Petralona Cave

Petralona Cave is the most important of Greece’s 12,000 caves, thanks to its wealth of fossils (one of the richest collections in Europe)

and to the discovery of a human scull that dates back approximately 700.000 years!

The Cave of Petralona was accidentally discovered in 1959 by a villager. They named it "Red stones" (Kokkines Petres) because of the red earth which coloured the stalagmites and stalactites.

It covers an area of 10.000 m2. "The cave is part of an extensive cavern system in calcareous Mesozoic deposits containing large quantities of fossil mammalian bones including horse, cave bear, lion and others," Encyclopedia Britannica says. In 1960 Dr Aris Poulianos found a complete skull and part of the skeleton of an erect hominid. It belonged to a woman between 25-35 years old. The skull is dated as being 700.000 years old and the traces of fire found next to it, around 1.000.000 years old. It is considered one of the earliest human findings in Europe.

The cave provides a breathtaking spectacle of geology beauty. In the part named "cemetery of Giants", 14 different types of animal bones were found.

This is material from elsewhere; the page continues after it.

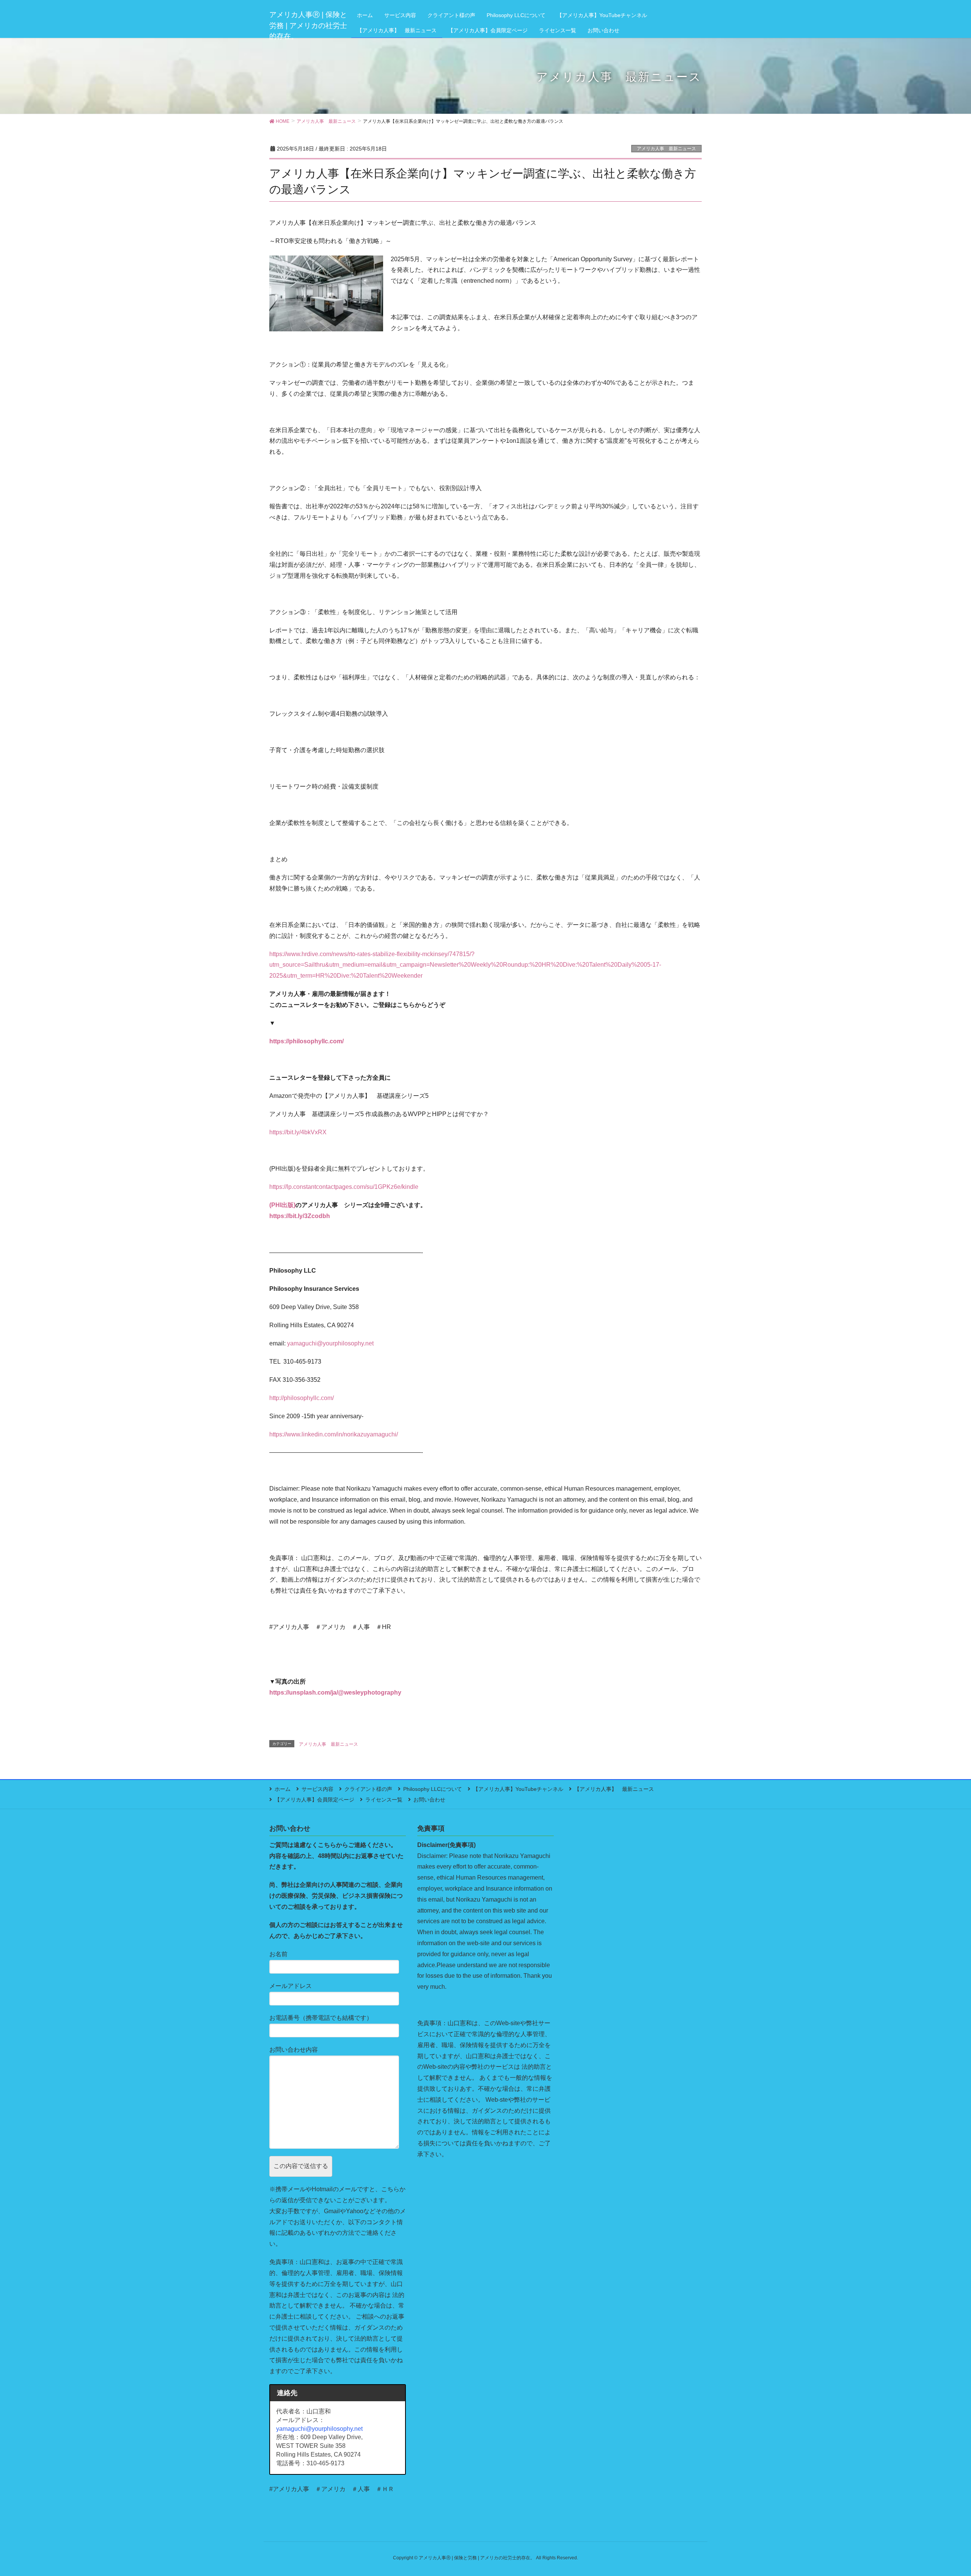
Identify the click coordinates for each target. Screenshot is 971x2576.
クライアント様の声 (368, 1789)
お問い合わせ (429, 1800)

The "Great Hall" has huge stalagmites in white coral-like. The "Hall of Roots" has fine roots above the cave having pierced the roof and formed a net. There is a Museum near the cave which contains many of the archaeological findings of the cave. The authentic skull is in the paleontological collection of the Aristotelian Museum of Thessaloniki, but there is a replica inside the cave, where it was found.

Official website:

NOTE: Petralona cave and museum is closed to the public from 1/1/2019 due to restoration works.